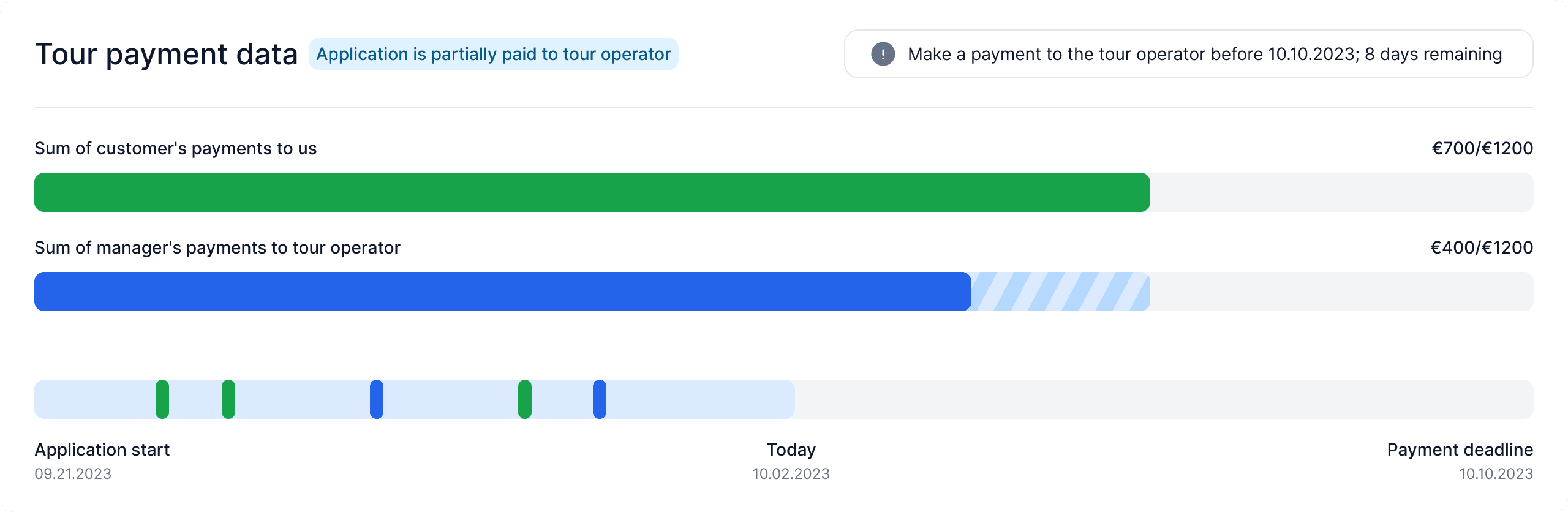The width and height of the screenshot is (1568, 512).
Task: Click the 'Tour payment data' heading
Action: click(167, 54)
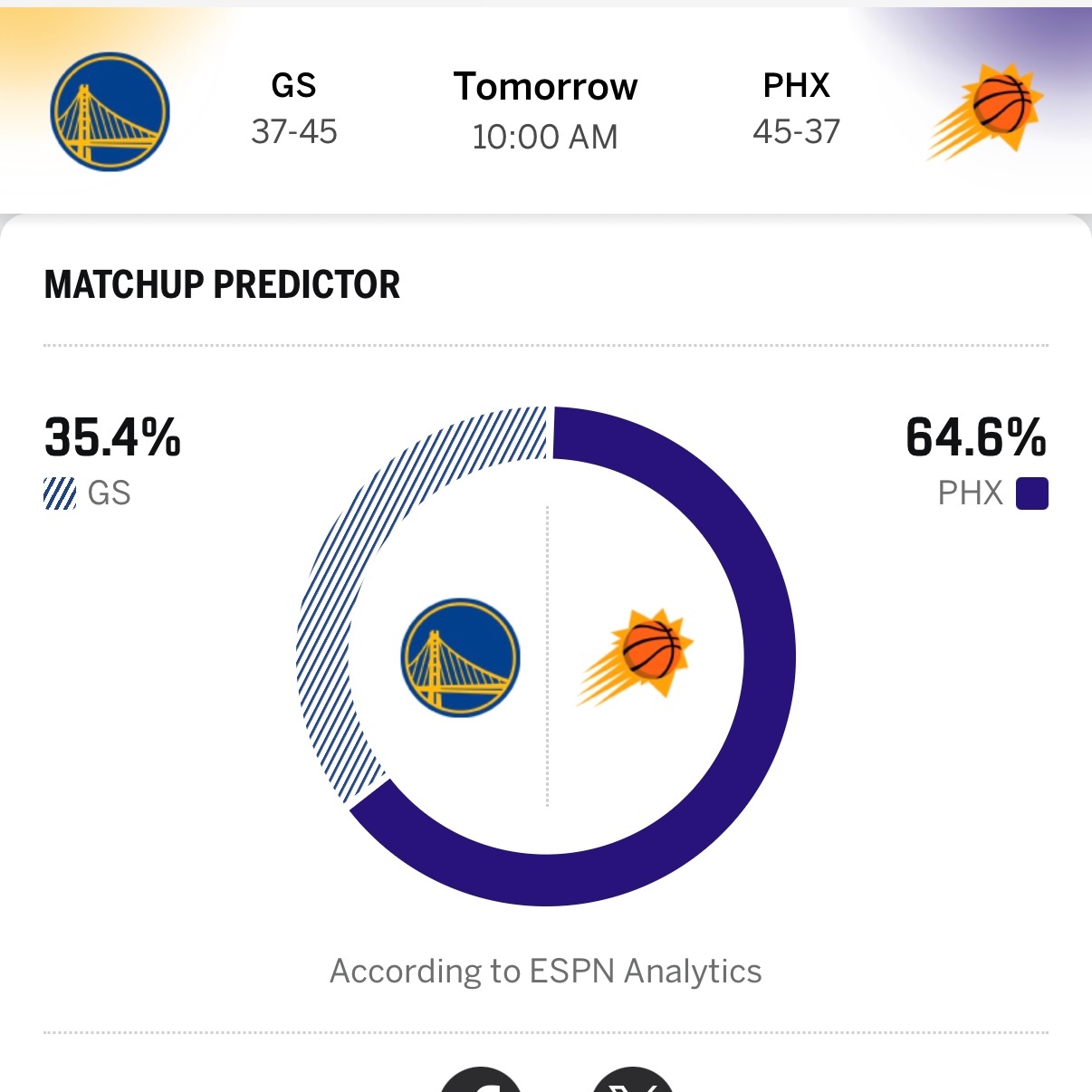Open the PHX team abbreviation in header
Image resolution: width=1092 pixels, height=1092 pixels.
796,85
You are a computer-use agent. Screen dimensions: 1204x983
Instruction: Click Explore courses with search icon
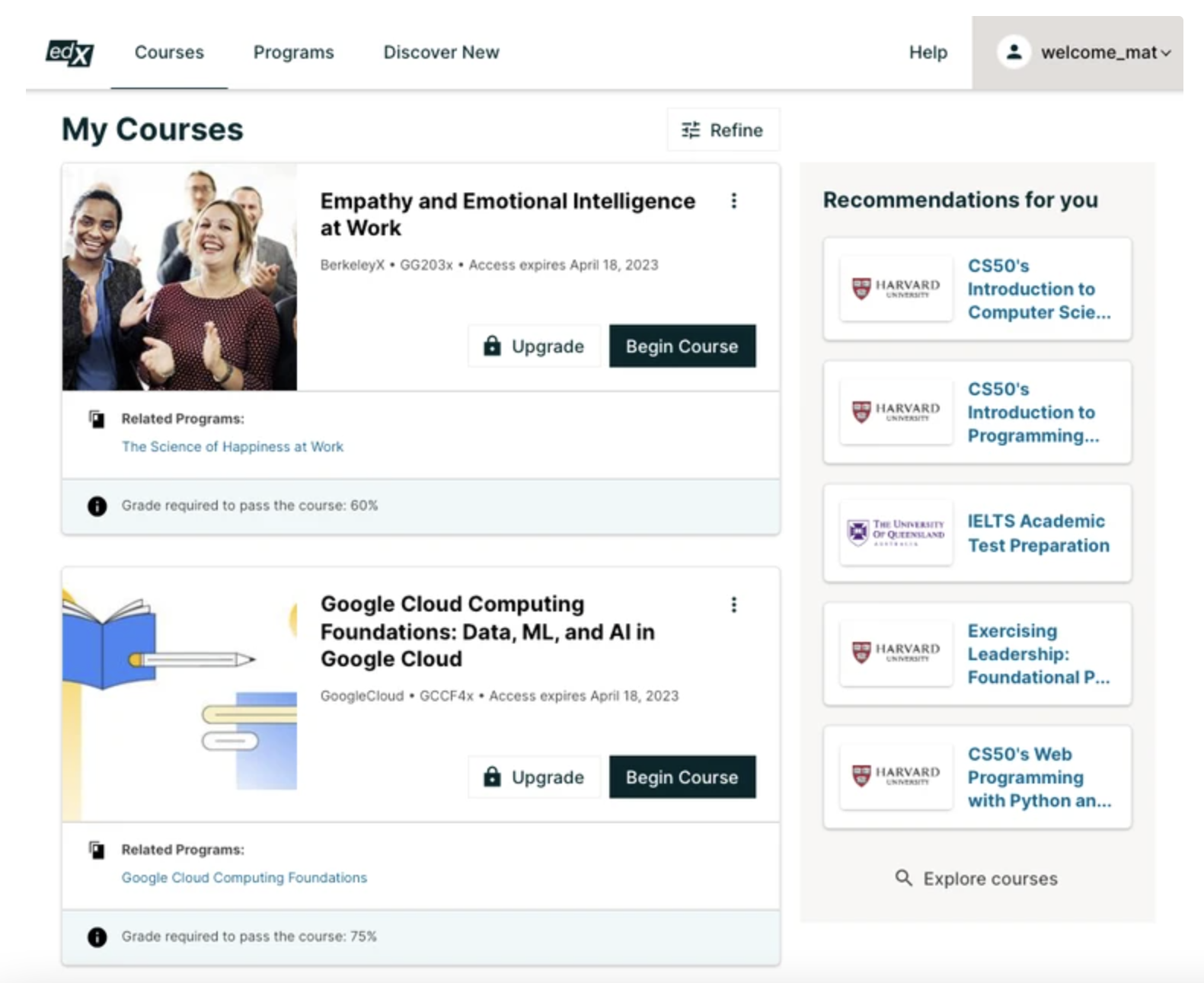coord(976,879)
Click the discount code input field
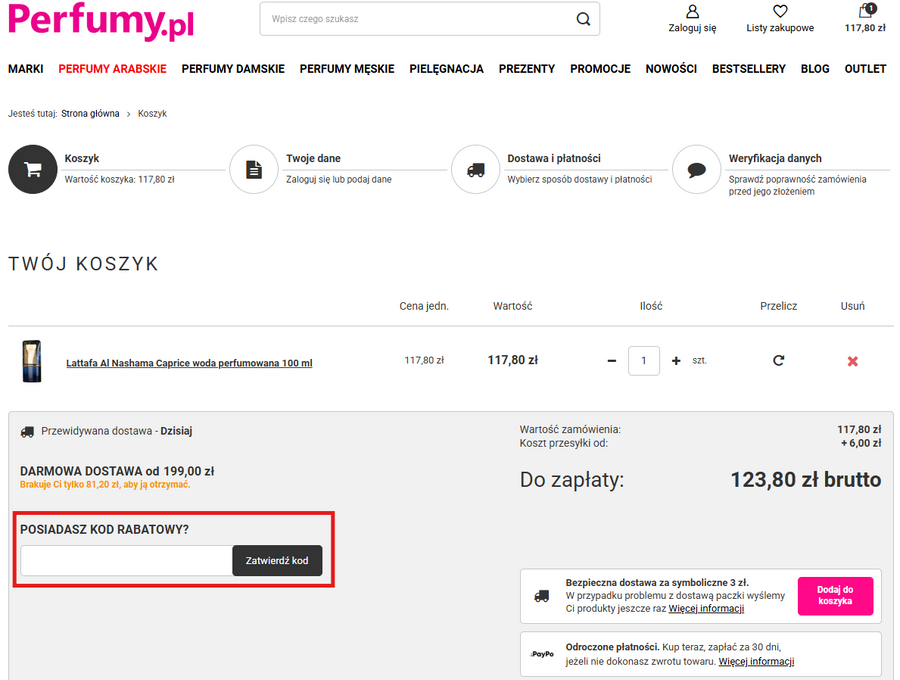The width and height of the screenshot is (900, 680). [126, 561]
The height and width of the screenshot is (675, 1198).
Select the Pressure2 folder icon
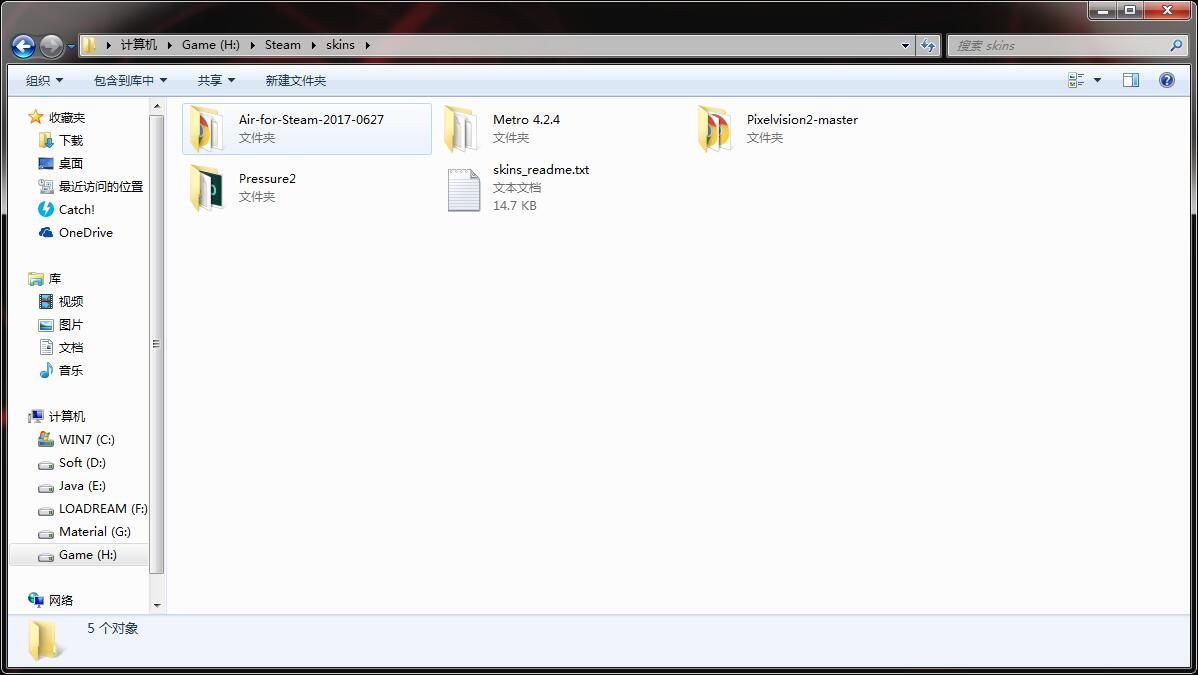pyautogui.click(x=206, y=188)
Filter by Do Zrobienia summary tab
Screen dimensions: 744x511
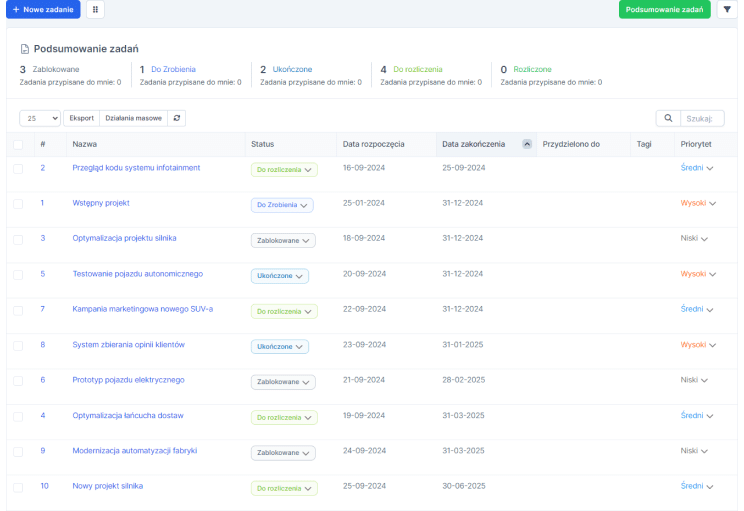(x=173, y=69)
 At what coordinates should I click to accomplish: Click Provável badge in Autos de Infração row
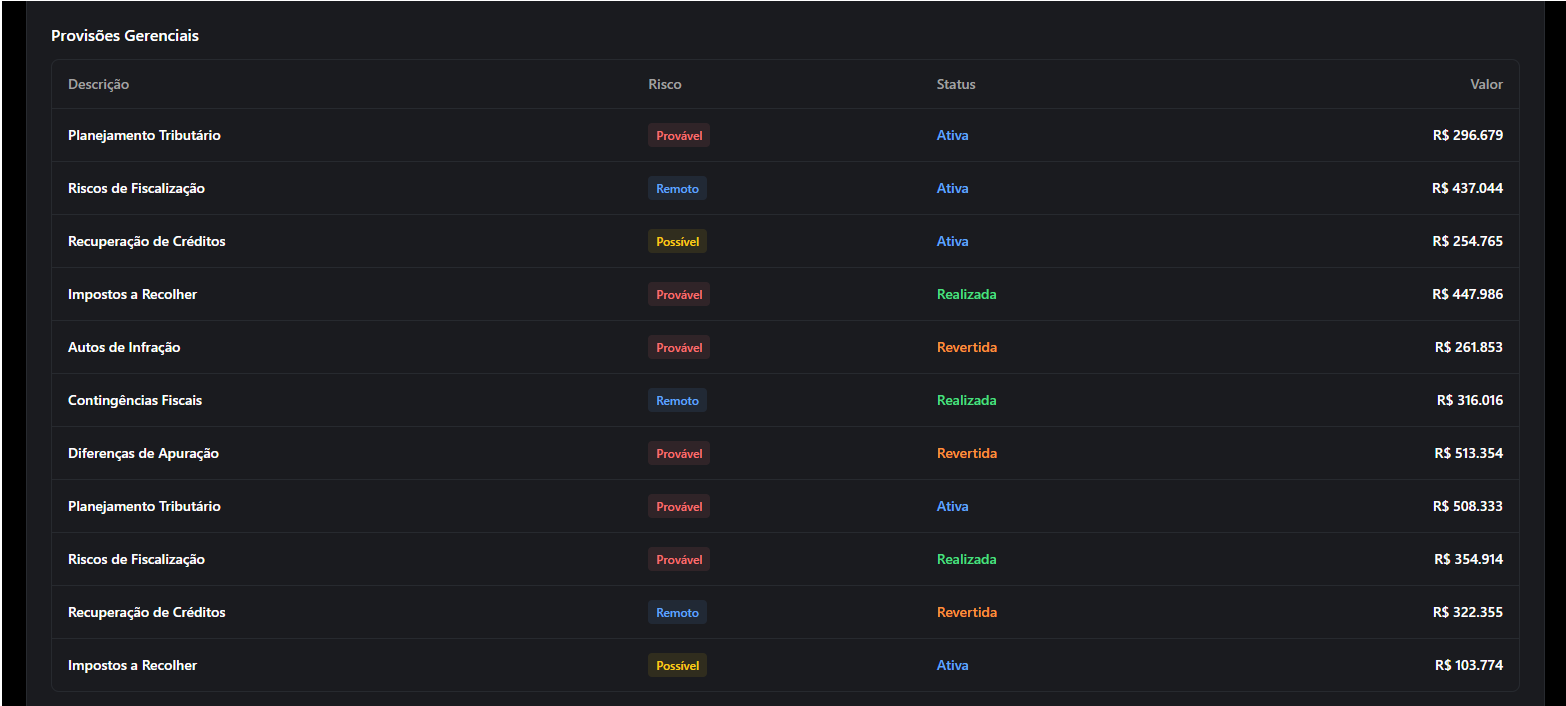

================

Problem details:
Pictures are not part of the copy. Reproduce the lines from the one with "Filter by Do Zrobienia summary tab" through the end of the listing above.

Output below:
Filter by Do Zrobienia summary tab
Screen dimensions: 744x511
(x=173, y=69)
 At what coordinates should I click to accomplish: Click Provável badge in Autos de Infração row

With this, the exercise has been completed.